# SplitFed Model Optimization using Game Theoretic Approaches

In this notebook we aim to optimize SplitFed ([arXiv:2004.12088](https://arxiv.org/abs/2004.12088)), a combination of Split Learning and Federated Learning ([arXiv:1810.06060](https://arxiv.org/abs/1810.06060), [arXiv:1812.00564](https://arxiv.org/abs/1812.00564)), using game theoretic approaches.
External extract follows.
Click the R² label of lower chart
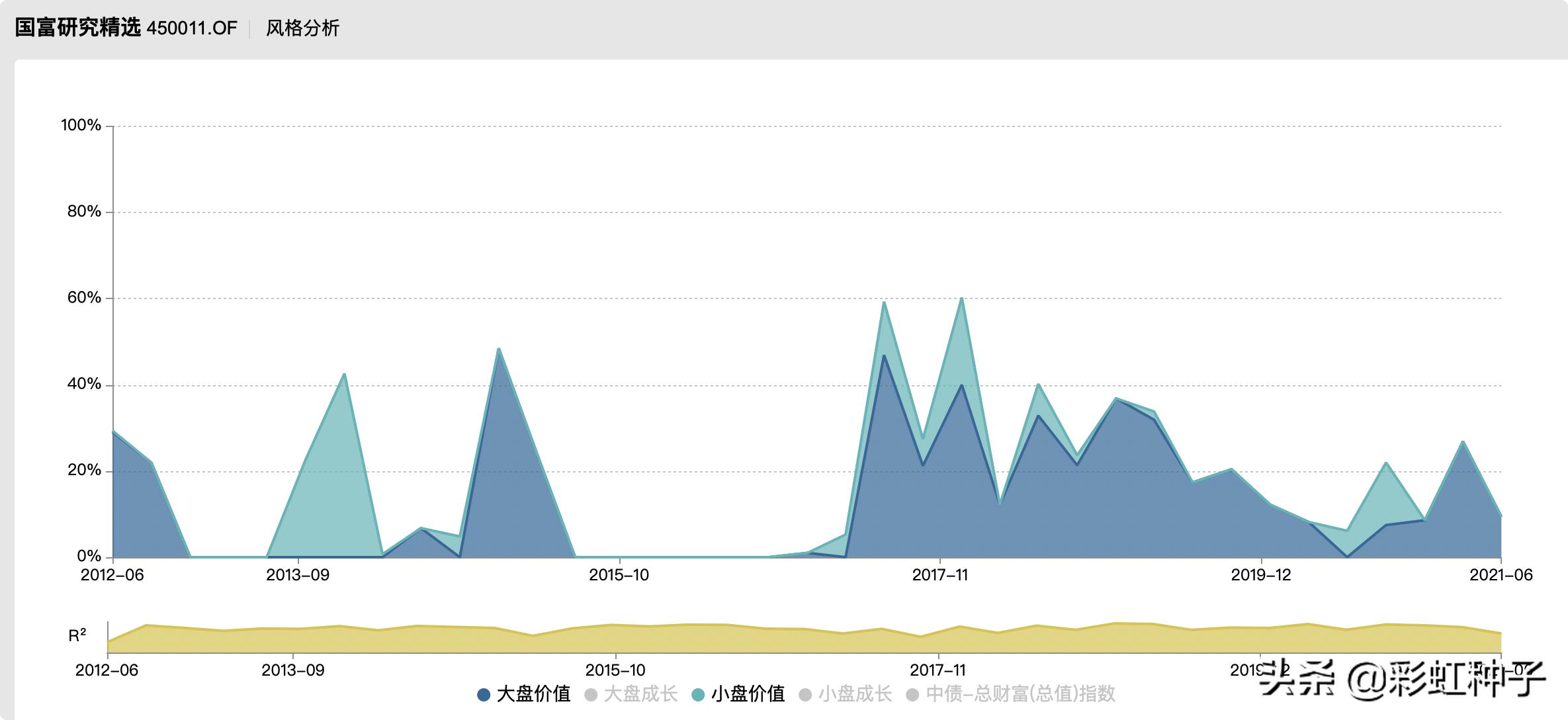 point(77,636)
Specifically, we look at balancing the number of model layers trained on each client device with computation overhead, communication overhead, and inference performance.

In [3]:
import os
os.environ['TF_CPP_MIN_LOG_LEVEL'] = '2' # https://stackoverflow.com/a/64438413

In [1]:
from __future__ import annotations
import copy
import glob
import inspect
import json
import logging
import matplotlib.pyplot as plt
import numpy as np
import pandas as pd
from pathlib import Path
import seaborn as sns
import sys
import tensorflow as tf
import tensorflow.keras as keras
import tqdm
from typing import Any, Callable

In [5]:
sns.set() # Use seaborn themes.

## Environment Setup

This section contains code that is modifies output path locations, random seed, and logging.

In [6]:
# Set random seeds.
SEED = 0
tf.random.set_seed(SEED) # Only this works on ARC (since tensorflow==2.4).

In [7]:
# Setup logging (useful for ARC systems).
logger = logging.getLogger(__name__)
logger.setLevel(logging.DEBUG) # Must be lowest of all handlers listed below.
while logger.hasHandlers(): logger.removeHandler(logger.handlers[0]) # Clear all existing handlers.

# Custom log formatting.
formatter = logging.Formatter('%(asctime)s | %(levelname)s | %(message)s')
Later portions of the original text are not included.